Make profits do good.
An ounce of prevention is worth a pound of cure.
With this in mind a new investment philosophy came to be. Fund preventive services.
Governments fund only what can produce immediate and indeed visible results, so preventive services are underfunded although they can produce big savings in the not too distant future e.g reduction of crime, reduction in the population of prisons.
A London financial company has created a new financial product, the Social Impact Bonds. The funds thus gathered go to nonprofit groups which carry out preventive programs that address problems like teen age pregnancy, juvenile crime and other such issues of a social character, which cost the tax payers money in the long run. Investors buy the Bonds and gain a good yield as the Government pays for the success of a program whose results are evident and of course measurable in terms of money saved for the Government, a part of which goes to the Bond holders as yields. If a program fails to meet objectives the Government does not pay a penny. US investors have taken notice of these investment products. According to J.P. Morgan, Social impact investments are emerging as an alternative asset class, they channel private capital for social benefit.
In Britain $300 million is already invested in social investments. The British Government plans to set up a “Big Society Bank” for impact investing, funded with about $495 million from the Banking sector. If British charitable trusts, whose assets are estimated to be about $115 Billion, invest a mere 5% of these in to social impact investments, the market for these would grow by an extra $5.7 Billion.
According to J.P. Morgan in the next decade the market for social investments could potentially grow as high as $1 TRILLION with profits of up to $667 BILLION.
The scope of the World’s social issues is such that Governments and charities are unable to fund the remedies. Private investment can take on the challenge because it can evaluate and handle the risk involved.
So far SIBs appeal mostly to individuals with a high net worth, but charitable trusts and foundations are also venturing in to such investments because they are sitting on assets of high value that are not always the income generators their Boards would like them to be. Institutional investors are closely monitoring the performance of SIBs and so are Insurance companies who perceive them as income plus the added value from social benefits with a positive impact on their finances e.g. lower crime rates.
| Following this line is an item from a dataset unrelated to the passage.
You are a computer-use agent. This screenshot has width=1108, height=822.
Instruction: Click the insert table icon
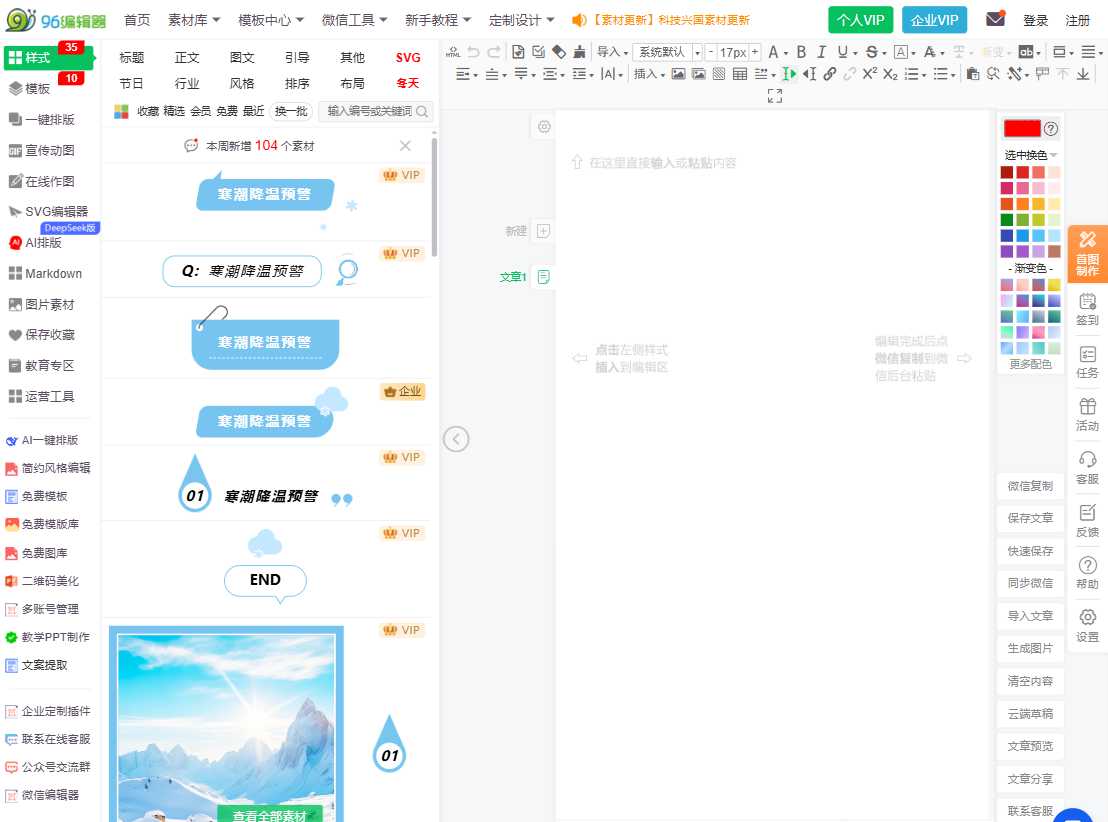[738, 74]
In the US, Pay for Success Bonds as they are known will be initially funded with $100 Million from the Government to try and evaluate their use as instruments of social finance.
There is a side social benefit to the creation of the social finance market. Fledgling social entrepreneurs are now viewed as business people endeavoring to provide social benefits through for profit business ventures, like the positive contribution to the environment from the products/services which they develop and market for profit.
Should Greek Venture Funding take notice?